[Rows of pointing data]
## START
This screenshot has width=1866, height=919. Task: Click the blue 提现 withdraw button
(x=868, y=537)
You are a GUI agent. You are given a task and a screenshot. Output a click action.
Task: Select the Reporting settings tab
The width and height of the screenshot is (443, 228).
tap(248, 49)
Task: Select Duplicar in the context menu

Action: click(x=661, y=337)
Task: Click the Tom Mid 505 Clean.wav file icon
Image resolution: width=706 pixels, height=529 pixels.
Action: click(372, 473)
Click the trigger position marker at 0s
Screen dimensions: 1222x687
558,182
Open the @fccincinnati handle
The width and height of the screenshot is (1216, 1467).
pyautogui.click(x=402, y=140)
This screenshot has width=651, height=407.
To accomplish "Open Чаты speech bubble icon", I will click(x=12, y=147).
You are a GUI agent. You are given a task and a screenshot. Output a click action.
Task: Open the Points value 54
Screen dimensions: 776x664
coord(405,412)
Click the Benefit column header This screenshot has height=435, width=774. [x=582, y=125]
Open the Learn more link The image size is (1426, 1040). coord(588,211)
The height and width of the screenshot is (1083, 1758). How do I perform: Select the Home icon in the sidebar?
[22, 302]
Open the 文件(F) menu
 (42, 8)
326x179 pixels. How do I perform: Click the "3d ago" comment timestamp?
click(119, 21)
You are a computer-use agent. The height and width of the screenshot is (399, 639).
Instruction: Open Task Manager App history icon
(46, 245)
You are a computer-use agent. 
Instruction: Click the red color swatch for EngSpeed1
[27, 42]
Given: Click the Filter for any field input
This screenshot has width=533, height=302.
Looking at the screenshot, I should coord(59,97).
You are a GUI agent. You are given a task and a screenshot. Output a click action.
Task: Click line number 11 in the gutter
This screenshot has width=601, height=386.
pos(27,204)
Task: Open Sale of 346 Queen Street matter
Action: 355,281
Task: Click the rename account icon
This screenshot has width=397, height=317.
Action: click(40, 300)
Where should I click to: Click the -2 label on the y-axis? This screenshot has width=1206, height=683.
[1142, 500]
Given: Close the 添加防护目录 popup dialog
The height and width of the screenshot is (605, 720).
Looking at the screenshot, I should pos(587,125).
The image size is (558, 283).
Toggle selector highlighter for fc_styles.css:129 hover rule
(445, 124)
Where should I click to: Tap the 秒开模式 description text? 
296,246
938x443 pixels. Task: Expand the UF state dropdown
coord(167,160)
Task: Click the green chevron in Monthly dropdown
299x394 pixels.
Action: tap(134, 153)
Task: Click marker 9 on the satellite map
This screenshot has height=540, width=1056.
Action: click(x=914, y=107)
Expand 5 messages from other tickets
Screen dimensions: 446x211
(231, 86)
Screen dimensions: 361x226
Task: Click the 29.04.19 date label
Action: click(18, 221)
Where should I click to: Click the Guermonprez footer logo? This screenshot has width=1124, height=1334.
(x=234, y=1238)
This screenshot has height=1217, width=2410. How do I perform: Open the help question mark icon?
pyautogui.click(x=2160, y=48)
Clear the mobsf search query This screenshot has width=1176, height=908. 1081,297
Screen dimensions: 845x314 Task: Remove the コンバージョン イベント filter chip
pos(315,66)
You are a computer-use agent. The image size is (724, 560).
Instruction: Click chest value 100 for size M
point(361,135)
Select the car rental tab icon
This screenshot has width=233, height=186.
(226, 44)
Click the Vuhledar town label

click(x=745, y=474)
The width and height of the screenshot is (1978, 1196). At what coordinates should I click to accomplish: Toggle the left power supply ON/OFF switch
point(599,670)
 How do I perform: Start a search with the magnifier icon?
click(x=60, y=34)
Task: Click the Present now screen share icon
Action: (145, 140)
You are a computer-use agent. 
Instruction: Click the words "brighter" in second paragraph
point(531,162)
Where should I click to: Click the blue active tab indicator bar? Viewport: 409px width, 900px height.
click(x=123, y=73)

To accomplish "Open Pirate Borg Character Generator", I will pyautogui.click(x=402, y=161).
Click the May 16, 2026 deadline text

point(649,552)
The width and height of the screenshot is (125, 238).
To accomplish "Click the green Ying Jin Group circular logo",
## END
» STATED EXERCISE
Reproduce the data in full, updated so that each occurrence of "computer-use agent" becomes "desktop automation agent" and nothing else changes.

» RESULT OF THIS TASK
This screenshot has width=1866, height=919. Task: Click the blue 提现 withdraw button
(x=868, y=537)
You are a GUI agent. You are given a task and a screenshot. Output a click action.
Task: Select the Reporting settings tab
The width and height of the screenshot is (443, 228).
tap(248, 49)
Task: Select Duplicar in the context menu

Action: click(x=661, y=337)
Task: Click the Tom Mid 505 Clean.wav file icon
Image resolution: width=706 pixels, height=529 pixels.
Action: click(372, 473)
Click the trigger position marker at 0s
Screen dimensions: 1222x687
558,182
Open the @fccincinnati handle
The width and height of the screenshot is (1216, 1467).
pyautogui.click(x=402, y=140)
This screenshot has width=651, height=407.
To accomplish "Open Чаты speech bubble icon", I will click(x=12, y=147).
You are a GUI agent. You are given a task and a screenshot. Output a click action.
Task: Open the Points value 54
Screen dimensions: 776x664
coord(405,412)
Click the Benefit column header This screenshot has height=435, width=774. [x=582, y=125]
Open the Learn more link The image size is (1426, 1040). coord(588,211)
The height and width of the screenshot is (1083, 1758). How do I perform: Select the Home icon in the sidebar?
[22, 302]
Open the 文件(F) menu
 (42, 8)
326x179 pixels. How do I perform: Click the "3d ago" comment timestamp?
click(119, 21)
You are a desktop automation agent. The height and width of the screenshot is (399, 639).
Instruction: Open Task Manager App history icon
(46, 245)
You are a desktop automation agent. 
Instruction: Click the red color swatch for EngSpeed1
[27, 42]
Given: Click the Filter for any field input
This screenshot has width=533, height=302.
Looking at the screenshot, I should coord(59,97).
You are a GUI agent. You are given a task and a screenshot. Output a click action.
Task: Click line number 11 in the gutter
This screenshot has width=601, height=386.
pos(27,204)
Task: Open Sale of 346 Queen Street matter
Action: 355,281
Task: Click the rename account icon
This screenshot has width=397, height=317.
Action: click(40, 300)
Where should I click to: Click the -2 label on the y-axis? This screenshot has width=1206, height=683.
[1142, 500]
Given: Close the 添加防护目录 popup dialog
The height and width of the screenshot is (605, 720).
Looking at the screenshot, I should pos(587,125).
The image size is (558, 283).
Toggle selector highlighter for fc_styles.css:129 hover rule
(445, 124)
Where should I click to: Tap the 秒开模式 description text? 
296,246
938x443 pixels. Task: Expand the UF state dropdown
coord(167,160)
Task: Click the green chevron in Monthly dropdown
299x394 pixels.
Action: tap(134, 153)
Task: Click marker 9 on the satellite map
This screenshot has height=540, width=1056.
Action: click(x=914, y=107)
Expand 5 messages from other tickets
Screen dimensions: 446x211
(231, 86)
Screen dimensions: 361x226
Task: Click the 29.04.19 date label
Action: click(18, 221)
Where should I click to: Click the Guermonprez footer logo? This screenshot has width=1124, height=1334.
(x=234, y=1238)
This screenshot has height=1217, width=2410. How do I perform: Open the help question mark icon?
pyautogui.click(x=2160, y=48)
Clear the mobsf search query This screenshot has width=1176, height=908. 1081,297
Screen dimensions: 845x314 Task: Remove the コンバージョン イベント filter chip
pos(315,66)
You are a desktop automation agent. The image size is (724, 560).
Instruction: Click chest value 100 for size M
point(361,135)
Select the car rental tab icon
This screenshot has width=233, height=186.
(226, 44)
Click the Vuhledar town label

click(x=745, y=474)
The width and height of the screenshot is (1978, 1196). At what coordinates should I click to accomplish: Toggle the left power supply ON/OFF switch
point(599,670)
 How do I perform: Start a search with the magnifier icon?
click(x=60, y=34)
Task: Click the Present now screen share icon
Action: (145, 140)
You are a desktop automation agent. 
Instruction: Click the words "brighter" in second paragraph
point(531,162)
Where should I click to: Click the blue active tab indicator bar? Viewport: 409px width, 900px height.
click(x=123, y=73)

To accomplish "Open Pirate Borg Character Generator", I will pyautogui.click(x=402, y=161).
Click the May 16, 2026 deadline text

point(649,552)
The width and height of the screenshot is (125, 238).
To accomplish "Click the green Ying Jin Group circular logo",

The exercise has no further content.